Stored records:
· · ·
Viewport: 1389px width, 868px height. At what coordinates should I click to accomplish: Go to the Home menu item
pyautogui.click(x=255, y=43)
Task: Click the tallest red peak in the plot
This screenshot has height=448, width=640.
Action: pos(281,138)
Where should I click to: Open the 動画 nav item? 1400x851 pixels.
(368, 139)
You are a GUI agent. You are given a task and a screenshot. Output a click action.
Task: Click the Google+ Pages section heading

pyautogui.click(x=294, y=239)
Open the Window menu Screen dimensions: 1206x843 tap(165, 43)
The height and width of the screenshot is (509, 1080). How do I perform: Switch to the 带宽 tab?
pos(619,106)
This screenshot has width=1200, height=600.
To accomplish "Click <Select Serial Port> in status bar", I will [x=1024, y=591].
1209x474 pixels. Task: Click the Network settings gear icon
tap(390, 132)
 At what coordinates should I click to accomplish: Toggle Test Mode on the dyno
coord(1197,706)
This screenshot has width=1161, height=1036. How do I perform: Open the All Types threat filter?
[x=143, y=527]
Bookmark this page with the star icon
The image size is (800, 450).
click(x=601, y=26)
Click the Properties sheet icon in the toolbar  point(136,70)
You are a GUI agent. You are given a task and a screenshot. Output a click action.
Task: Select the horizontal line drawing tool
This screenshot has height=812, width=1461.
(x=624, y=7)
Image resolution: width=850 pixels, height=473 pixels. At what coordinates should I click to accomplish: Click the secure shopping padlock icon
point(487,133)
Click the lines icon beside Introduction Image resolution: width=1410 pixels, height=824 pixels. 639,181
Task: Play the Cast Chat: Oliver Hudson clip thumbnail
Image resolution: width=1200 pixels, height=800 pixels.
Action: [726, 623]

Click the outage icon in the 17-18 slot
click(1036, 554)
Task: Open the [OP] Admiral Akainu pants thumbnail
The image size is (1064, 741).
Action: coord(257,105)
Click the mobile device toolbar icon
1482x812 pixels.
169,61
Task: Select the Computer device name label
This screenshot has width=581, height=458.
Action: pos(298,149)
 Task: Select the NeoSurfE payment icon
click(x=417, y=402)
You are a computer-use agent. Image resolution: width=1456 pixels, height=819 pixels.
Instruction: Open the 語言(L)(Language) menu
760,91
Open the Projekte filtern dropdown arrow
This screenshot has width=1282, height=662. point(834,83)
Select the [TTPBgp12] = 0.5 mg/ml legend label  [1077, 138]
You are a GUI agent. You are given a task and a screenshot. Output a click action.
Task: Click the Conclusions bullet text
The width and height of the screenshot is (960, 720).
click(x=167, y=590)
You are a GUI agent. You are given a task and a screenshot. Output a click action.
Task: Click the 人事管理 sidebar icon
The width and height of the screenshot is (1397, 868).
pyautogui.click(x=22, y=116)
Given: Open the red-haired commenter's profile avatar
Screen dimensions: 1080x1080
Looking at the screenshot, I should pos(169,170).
· · ·
▶ DIRECTIVE
Return every line of the rows above that contains the string "coordinates".

▶ THE SOLUTION
Viewport: 1389px width, 868px height. At what coordinates should I click to accomplish: Go to the Home menu item
 At what coordinates should I click to accomplish: Toggle Test Mode on the dyno
Image resolution: width=850 pixels, height=473 pixels. At what coordinates should I click to accomplish: Click the secure shopping padlock icon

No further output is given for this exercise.